- [Provided records]:

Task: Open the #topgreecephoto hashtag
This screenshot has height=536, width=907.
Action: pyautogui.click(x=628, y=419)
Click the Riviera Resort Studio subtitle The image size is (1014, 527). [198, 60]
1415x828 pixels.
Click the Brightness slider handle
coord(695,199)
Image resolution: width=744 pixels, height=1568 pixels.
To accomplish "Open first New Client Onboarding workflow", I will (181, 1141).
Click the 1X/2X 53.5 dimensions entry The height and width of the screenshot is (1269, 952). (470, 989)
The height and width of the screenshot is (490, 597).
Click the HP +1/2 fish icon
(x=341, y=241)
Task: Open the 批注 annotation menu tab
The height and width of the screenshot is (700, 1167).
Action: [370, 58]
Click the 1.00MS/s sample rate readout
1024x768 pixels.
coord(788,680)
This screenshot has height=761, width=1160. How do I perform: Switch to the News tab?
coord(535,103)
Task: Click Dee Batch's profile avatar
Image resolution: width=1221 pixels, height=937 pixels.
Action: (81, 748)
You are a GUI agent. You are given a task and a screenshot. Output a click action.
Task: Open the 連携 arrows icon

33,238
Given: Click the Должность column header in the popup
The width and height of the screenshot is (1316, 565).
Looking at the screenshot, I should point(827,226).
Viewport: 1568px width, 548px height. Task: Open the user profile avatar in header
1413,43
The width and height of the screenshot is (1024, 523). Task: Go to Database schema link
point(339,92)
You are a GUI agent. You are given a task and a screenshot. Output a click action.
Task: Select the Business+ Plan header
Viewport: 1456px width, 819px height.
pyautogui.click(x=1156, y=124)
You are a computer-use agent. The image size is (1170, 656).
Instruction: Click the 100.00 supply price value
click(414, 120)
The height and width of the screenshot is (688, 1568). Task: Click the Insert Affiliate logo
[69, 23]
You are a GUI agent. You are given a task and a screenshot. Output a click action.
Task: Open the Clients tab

- [Problem requirements]: An exact copy of the entire material is required.

- [Solution to this exercise]:
Task: Open the #topgreecephoto hashtag
This screenshot has height=536, width=907.
Action: pyautogui.click(x=628, y=419)
Click the Riviera Resort Studio subtitle The image size is (1014, 527). [198, 60]
1415x828 pixels.
Click the Brightness slider handle
coord(695,199)
Image resolution: width=744 pixels, height=1568 pixels.
To accomplish "Open first New Client Onboarding workflow", I will (181, 1141).
Click the 1X/2X 53.5 dimensions entry The height and width of the screenshot is (1269, 952). (470, 989)
The height and width of the screenshot is (490, 597).
Click the HP +1/2 fish icon
(x=341, y=241)
Task: Open the 批注 annotation menu tab
The height and width of the screenshot is (700, 1167).
Action: [370, 58]
Click the 1.00MS/s sample rate readout
1024x768 pixels.
coord(788,680)
This screenshot has height=761, width=1160. How do I perform: Switch to the News tab?
coord(535,103)
Task: Click Dee Batch's profile avatar
Image resolution: width=1221 pixels, height=937 pixels.
Action: (81, 748)
You are a GUI agent. You are given a task and a screenshot. Output a click action.
Task: Open the 連携 arrows icon

33,238
Given: Click the Должность column header in the popup
The width and height of the screenshot is (1316, 565).
Looking at the screenshot, I should point(827,226).
Viewport: 1568px width, 548px height. Task: Open the user profile avatar in header
1413,43
The width and height of the screenshot is (1024, 523). Task: Go to Database schema link
point(339,92)
You are a GUI agent. You are given a task and a screenshot. Output a click action.
Task: Select the Business+ Plan header
Viewport: 1456px width, 819px height.
pyautogui.click(x=1156, y=124)
You are a computer-use agent. The image size is (1170, 656).
Instruction: Click the 100.00 supply price value
click(414, 120)
The height and width of the screenshot is (688, 1568). Task: Click the Insert Affiliate logo
[69, 23]
You are a GUI agent. You are given a task and a screenshot. Output a click action.
Task: Open the Clients tab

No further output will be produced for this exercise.